This year seems to disappearing at a rapid rate, that is quite frightening.
However, as a child or young person who has asked for help, do you not think that the days and months between talking to someone and things happening can seem like an eternity?
What can you as safeguarding professionals do to ease this concern and help them.
You need to think about how you can get the answers, they should be getting from those dealing with the abuse and their allegation.
As a result, consider how you can challenge other safeguarding colleagues.
Were you part of a strategy meeting ?
Have the things that others said they were doing, been done?
Why did the child have to wait to be interviewed?
Are you new to role, and scared to ask the questions?
There was a time when we were all new to the safeguarding role.
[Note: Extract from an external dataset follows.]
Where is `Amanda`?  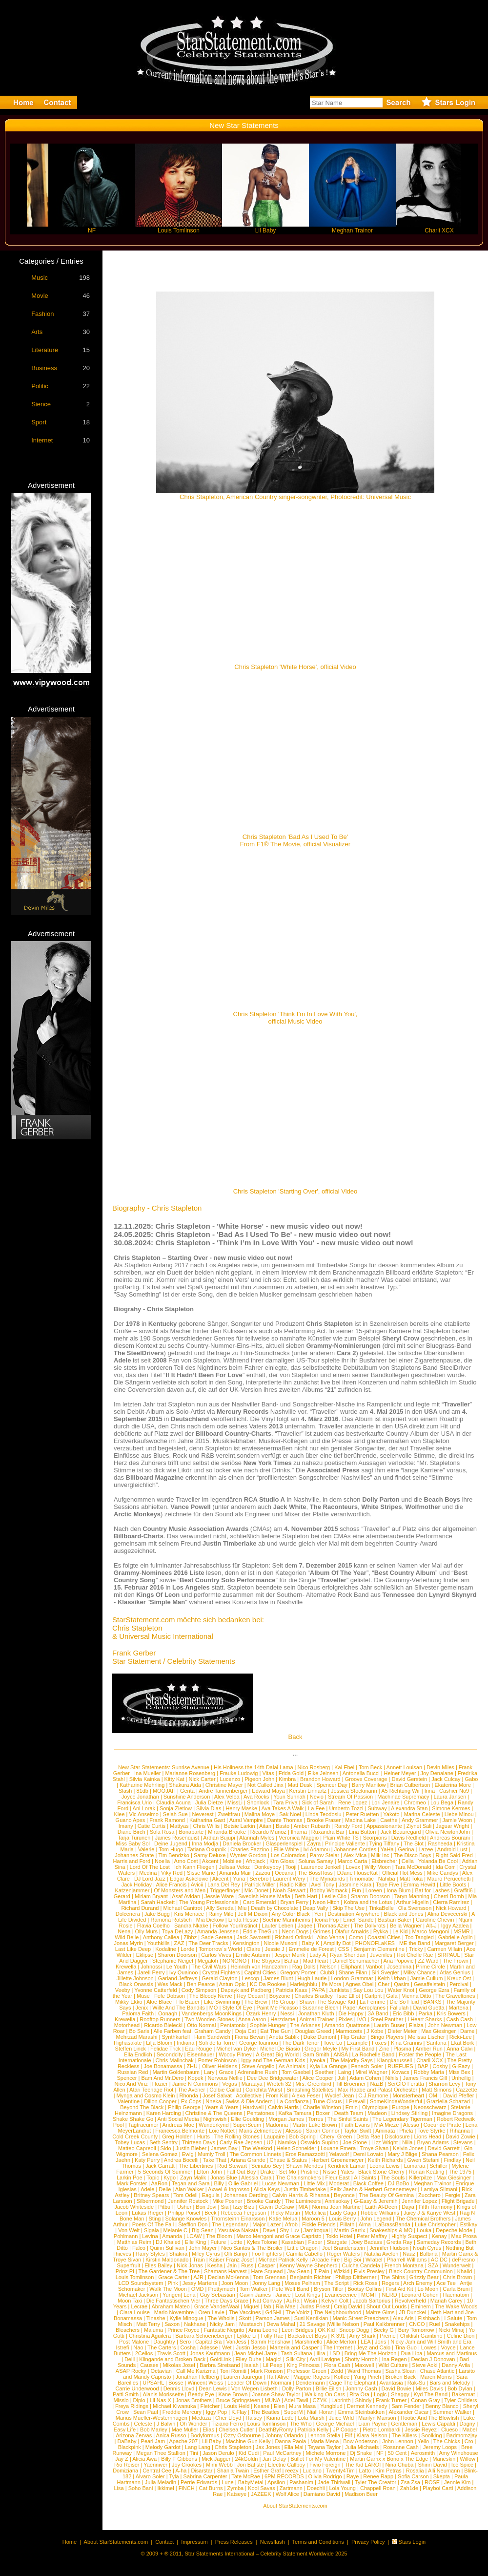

Make sure you ask the question/s
Sometimes just because we have done it like that, doesn’t mean it couldn’t be done differently.
If you are not sure, ask !
You can also look at the Pan Sussex Child Protection Procedures, they explain about the ways to challenge decisions.
There is also a training offer available around this particular subject.
There should be no barriers, to asking questions about why things get done or not, in the course of safeguarding investigations.
Professional Curiosity or “being nosey” is part of the job we all do.
Asking those difficult questions from families and children is also what we do.
Asking them of colleagues can be even more difficult, aren’t we all on the same side?
But challenging those preconceived ideas and “the way we do things” is also appropriate.
Are the decisions always in the best interest of the child or young person?